-- START OF DOCUMENT SECTION --

Investing in real estate can be a smart choice for a balanced investment strategy. You can make that choice even more intelligent by enlisting the Fortune Law Firm to help protect your real estate assets. We can help you form Nevada LLC’s to own your properties.

Why Incorporate Your Real Estate?

Real estate can be a good investment, but one that comes with a host of risks and liabilities. If your properties are titled to a person and not a business entity, you are personally liable for damage or losses that may arise from accidents, injuries, interruptions to business or other events.

If one or several of your properties is involved in a lawsuit, your personal assets are at risk, including cars, home, bank accounts, other real estate investments and more. However, you can protect your assets by placing your properties in business entities to create a barrier between you and your assets. This makes it more difficult for a judgment creditor to pursue your personal assets in the event of a lawsuit involving your investment property.

How to Incorporate Your Real Estate

Many lawyers agree the smart way to approach real estate asset protection is to form a Nevada LLC and purchase your real estate in the company's name. By using this strategy, your real estate is the property of your company—not you, personally.

Typically, real estate investors choose to form an LLC rather than a corporation due to the tax benefits. Please consult your accountant for more information.

If you own one real estate investment...

If you own one piece of real estate as an investment, often the strategy is to form a Nevada LLC and purchase your property under that LLC's name. This protects you on two levels: your personal assets are legally separated from your property in the event of a lawsuit aimed against your property, and your property is separated from your personal assets in the event of a lawsuit against you personally.

If you own multiple real estate investments...

Some real estate investors who own multiple properties place ownership of all of their properties under one LLC. While this is preferable to a sole proprietorship, it puts all of your real estate at risk in the event of a legal issue involving one of your properties.

If you own multiple properties, you may wish to consider a slightly different approach. A number of real estate investors have found success by utilizing a multiple-entity strategy, where by each property is placed in a separate LLC. Although this can be costly as each entity is responsible for tax filings, bank accounts, expense records and each has a separate state fee and possible business license fee necessary to conduct business.

This strategy involves forming multiple Nevada LLCs—one for each piece of real estate. (LLCs are used because they are pass-through entities allowing the depreciation schedules to flow through.) Each property is then purchased under one LLC's name, so that each LLC owns one property. Consequently, if one property is involved in a lawsuit, the other properties are out of reach and can continue to produce revenue. Remember you cannot go after Burger king for what McDonald’s did to you. Each entity is its own separate and distinct company.

Another strategy that can be used is forming a Nevada series LLC. A series LLC is composed of an individual series of membership interests. Each series is treated as a separate entity (the debts, liabilities and expenses of one cannot be enforced against another series of the LLC, according to Nevada law), and the series LLC pays one annual $200 fee to the state of Nevada. Think of a Series LLC like one dresser with multiple drawers. One drawer holds your socks, the other your T-shirts and another your underwear. Your socks cannot spill over to your T-Shirts and your T-shirts cannot spill over to your underwear although they are in one dresser. This is how a Series LLC works. One LLC with multiple drawers or compartments, each holding a separate property that are isolated and insulated from the liability of any of the other properties. This allows for one filing fee, one Secretary of State fee, one tax filing, one bank account and so on. If you have two or more properties it is recommended due to costs and expenses that you seek out the Series LLC for you and your real estate investments.

-- END OF DOCUMENT SECTION --

__WRITTEN EXERCISE__. Reproduce the passage of the real estate asset-protection text that begins at the words "Many lawyers agree" and stops after the words "company—not you, personally.".

-- START OF DATA SHOWN --

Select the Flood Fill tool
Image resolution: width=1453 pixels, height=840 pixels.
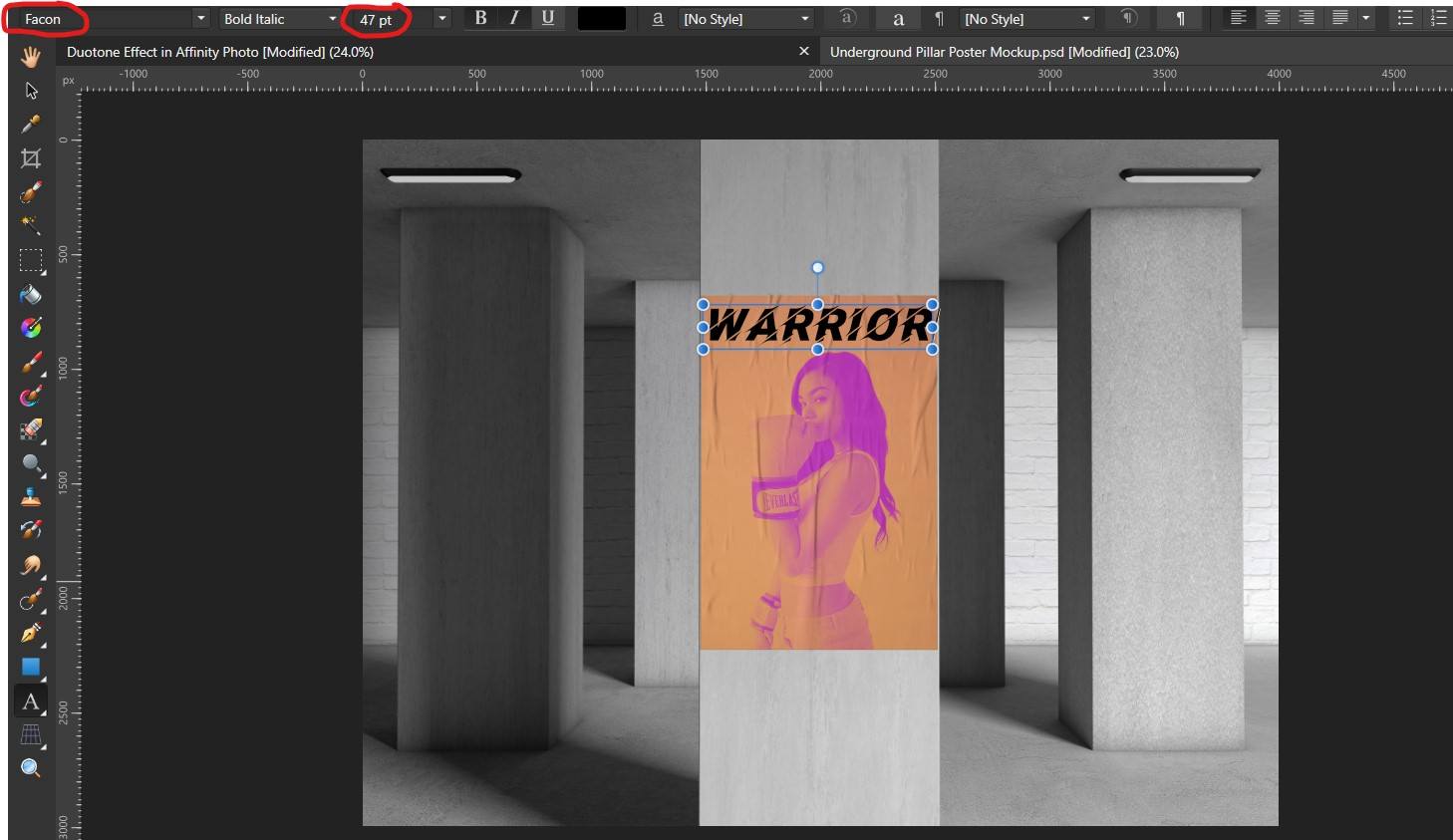pos(31,294)
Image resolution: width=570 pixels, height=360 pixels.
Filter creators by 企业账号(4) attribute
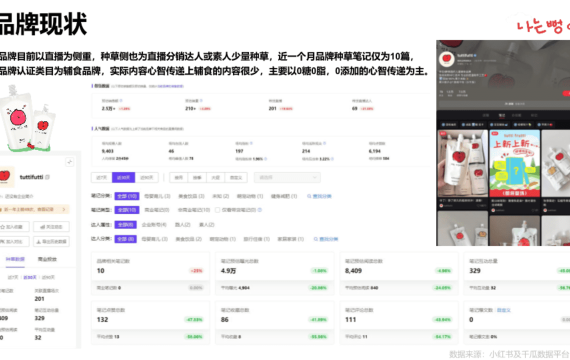click(x=154, y=225)
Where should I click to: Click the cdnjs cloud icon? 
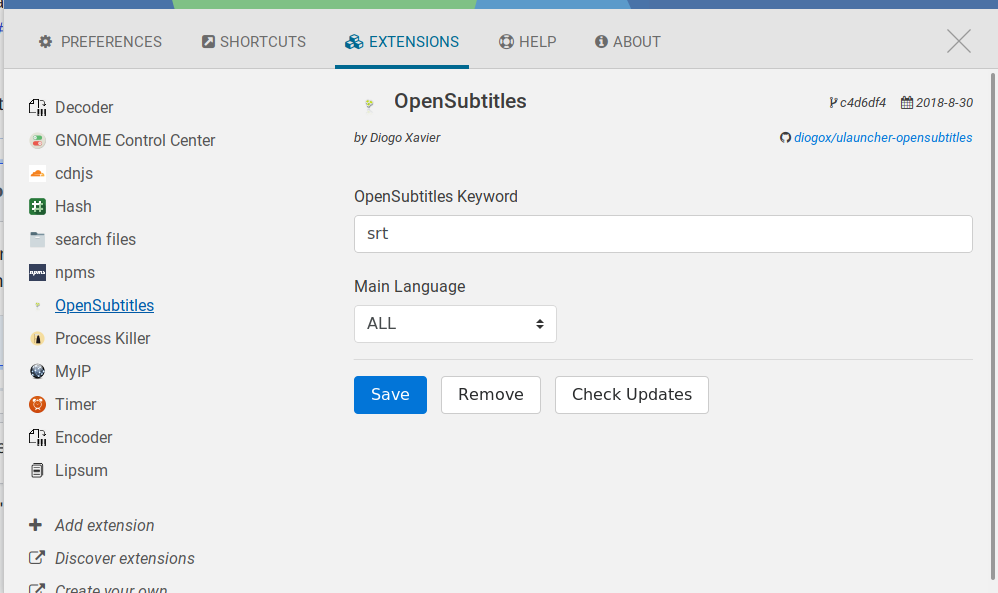point(38,174)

-- END OF DATA SHOWN --

__ANSWER FOR THIS EXERCISE__.
Many lawyers agree the smart way to approach real estate asset protection is to form a Nevada LLC and purchase your real estate in the company's name. By using this strategy, your real estate is the property of your company—not you, personally.